[Stored data entries]
◆ ◆ ◆
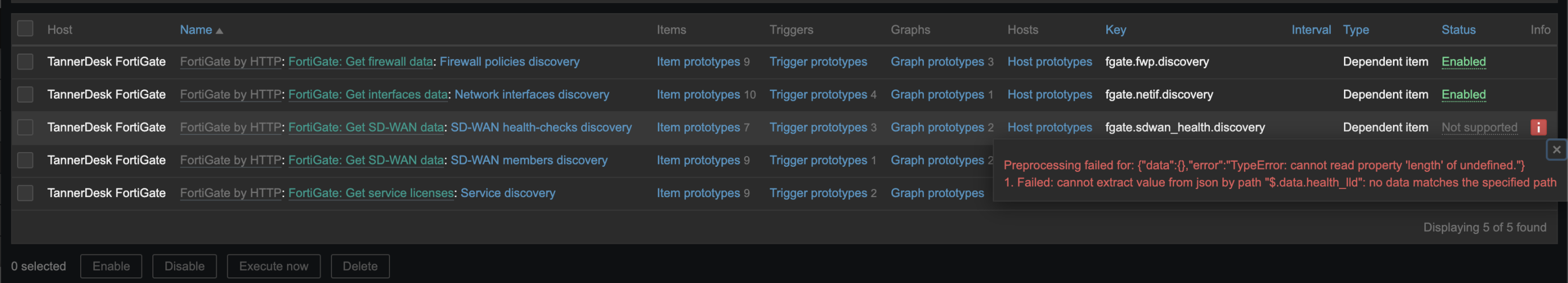Click the red error info icon
Screen dimensions: 1568x283
(x=1537, y=127)
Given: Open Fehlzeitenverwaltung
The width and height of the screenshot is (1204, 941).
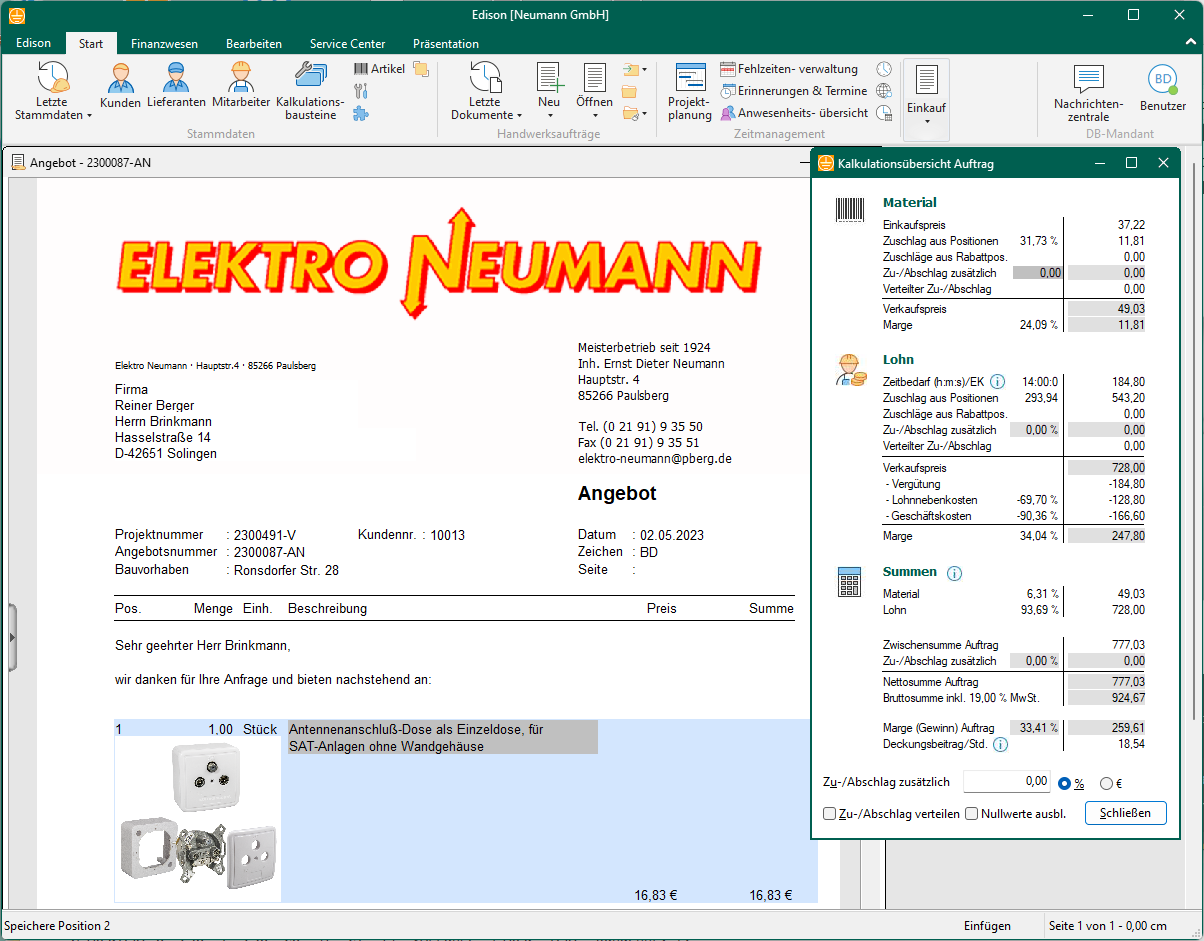Looking at the screenshot, I should click(788, 69).
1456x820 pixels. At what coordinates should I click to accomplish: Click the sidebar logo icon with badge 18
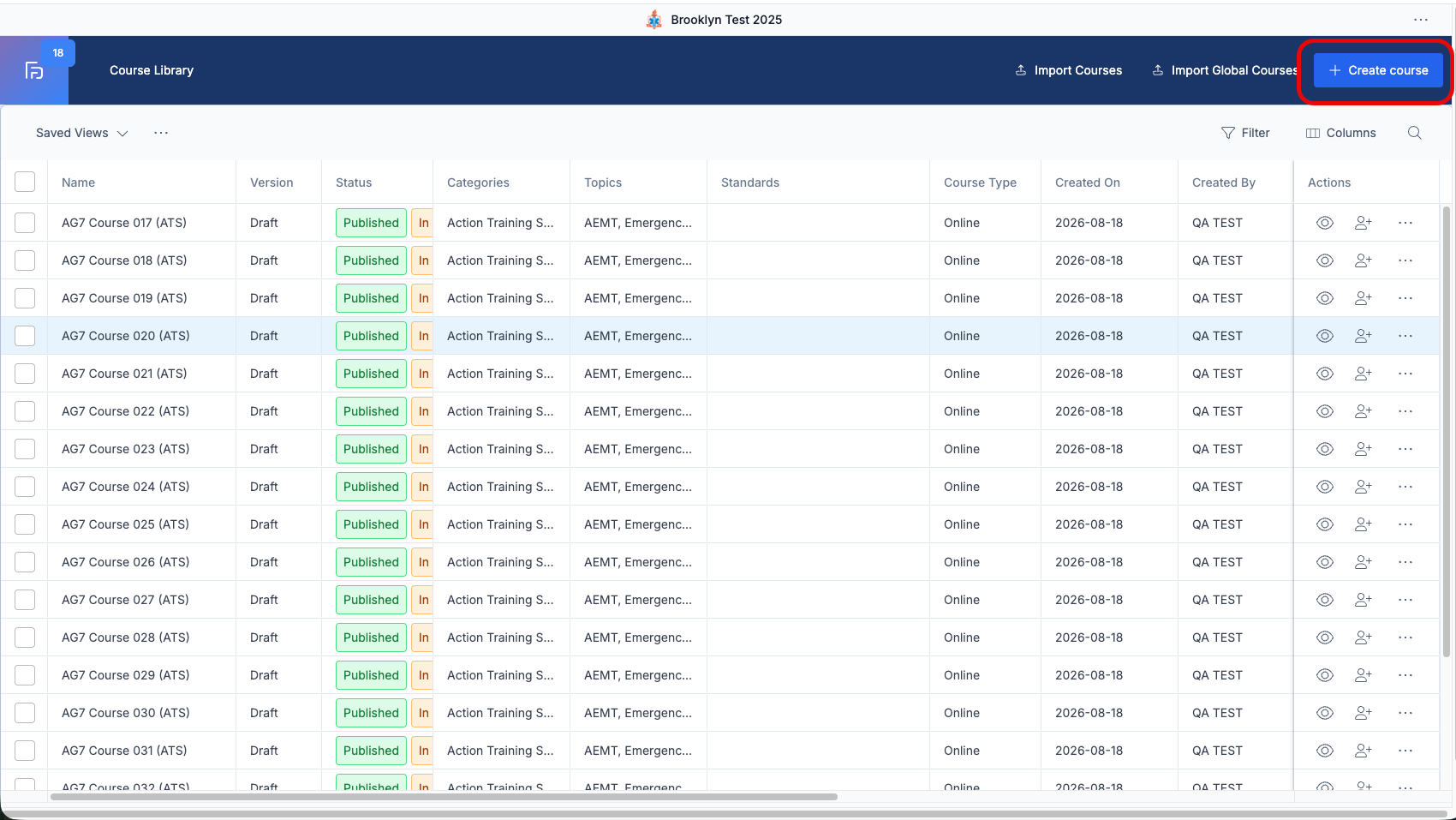pyautogui.click(x=34, y=70)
◆ ◆ ◆
Only the lines from the one containing "1456x820 pixels. At" through the last line of the entries belong in the answer, given again exactly. Images stay out.

### Written answer
1456x820 pixels. At what coordinates should I click to accomplish: Click the sidebar logo icon with badge 18
pyautogui.click(x=34, y=70)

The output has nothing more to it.